### Given data
________________________

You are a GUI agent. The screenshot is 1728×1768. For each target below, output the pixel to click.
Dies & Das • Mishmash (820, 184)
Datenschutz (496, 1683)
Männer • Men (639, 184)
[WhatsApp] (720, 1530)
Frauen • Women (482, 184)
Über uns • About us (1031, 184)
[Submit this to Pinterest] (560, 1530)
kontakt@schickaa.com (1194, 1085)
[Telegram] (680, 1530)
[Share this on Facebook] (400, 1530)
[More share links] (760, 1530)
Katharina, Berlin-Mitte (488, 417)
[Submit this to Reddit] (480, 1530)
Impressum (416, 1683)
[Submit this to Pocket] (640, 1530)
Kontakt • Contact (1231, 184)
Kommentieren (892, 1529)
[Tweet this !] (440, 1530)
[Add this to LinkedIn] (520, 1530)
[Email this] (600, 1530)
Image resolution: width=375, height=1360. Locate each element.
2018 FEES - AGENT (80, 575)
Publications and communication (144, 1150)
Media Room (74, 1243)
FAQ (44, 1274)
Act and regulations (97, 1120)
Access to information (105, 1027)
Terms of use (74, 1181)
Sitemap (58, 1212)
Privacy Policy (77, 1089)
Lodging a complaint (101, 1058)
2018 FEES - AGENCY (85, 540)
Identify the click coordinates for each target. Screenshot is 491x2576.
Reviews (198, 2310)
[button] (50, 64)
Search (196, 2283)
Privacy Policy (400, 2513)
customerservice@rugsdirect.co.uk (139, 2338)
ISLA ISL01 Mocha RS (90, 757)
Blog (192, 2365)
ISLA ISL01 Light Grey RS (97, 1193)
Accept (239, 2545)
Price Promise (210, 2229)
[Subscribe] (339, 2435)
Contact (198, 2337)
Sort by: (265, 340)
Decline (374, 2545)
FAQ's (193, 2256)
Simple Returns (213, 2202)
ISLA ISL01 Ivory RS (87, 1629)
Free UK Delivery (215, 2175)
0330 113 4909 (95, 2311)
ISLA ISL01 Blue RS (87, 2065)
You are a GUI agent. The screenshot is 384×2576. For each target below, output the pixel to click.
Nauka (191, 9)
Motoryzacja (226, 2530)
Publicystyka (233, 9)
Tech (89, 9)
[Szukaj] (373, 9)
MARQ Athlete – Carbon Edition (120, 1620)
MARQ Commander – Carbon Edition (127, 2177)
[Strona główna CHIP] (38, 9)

________________________

### Work item
Exactly as written above, copy every line.

### Answer space
You are a GUI agent. The screenshot is 1728×1768. For each target below, output the pixel to click.
Dies & Das • Mishmash (820, 184)
Datenschutz (496, 1683)
Männer • Men (639, 184)
[WhatsApp] (720, 1530)
Frauen • Women (482, 184)
Über uns • About us (1031, 184)
[Submit this to Pinterest] (560, 1530)
kontakt@schickaa.com (1194, 1085)
[Telegram] (680, 1530)
[Share this on Facebook] (400, 1530)
[More share links] (760, 1530)
Katharina, Berlin-Mitte (488, 417)
[Submit this to Reddit] (480, 1530)
Impressum (416, 1683)
[Submit this to Pocket] (640, 1530)
Kontakt • Contact (1231, 184)
Kommentieren (892, 1529)
[Tweet this !] (440, 1530)
[Add this to LinkedIn] (520, 1530)
[Email this] (600, 1530)
Image resolution: width=375, height=1360. Locate each element.
2018 FEES - AGENT (80, 575)
Publications and communication (144, 1150)
Media Room (74, 1243)
FAQ (44, 1274)
Act and regulations (97, 1120)
Access to information (105, 1027)
Terms of use (74, 1181)
Sitemap (58, 1212)
Privacy Policy (77, 1089)
Lodging a complaint (101, 1058)
2018 FEES - AGENCY (85, 540)
Identify the click coordinates for each target. Screenshot is 491x2576.
Reviews (198, 2310)
[button] (50, 64)
Search (196, 2283)
Privacy Policy (400, 2513)
customerservice@rugsdirect.co.uk (139, 2338)
ISLA ISL01 Mocha RS (90, 757)
Blog (192, 2365)
ISLA ISL01 Light Grey RS (97, 1193)
Accept (239, 2545)
Price Promise (210, 2229)
[Subscribe] (339, 2435)
Contact (198, 2337)
Sort by: (265, 340)
Decline (374, 2545)
FAQ's (193, 2256)
Simple Returns (213, 2202)
ISLA ISL01 Ivory RS (87, 1629)
Free UK Delivery (215, 2175)
0330 113 4909 (95, 2311)
ISLA ISL01 Blue RS (87, 2065)
You are a GUI agent. The screenshot is 384×2576. For each target below, output the pixel to click.
Nauka (191, 9)
Motoryzacja (226, 2530)
Publicystyka (233, 9)
Tech (89, 9)
[Szukaj] (373, 9)
MARQ Athlete – Carbon Edition (120, 1620)
MARQ Commander – Carbon Edition (127, 2177)
[Strona główna CHIP] (38, 9)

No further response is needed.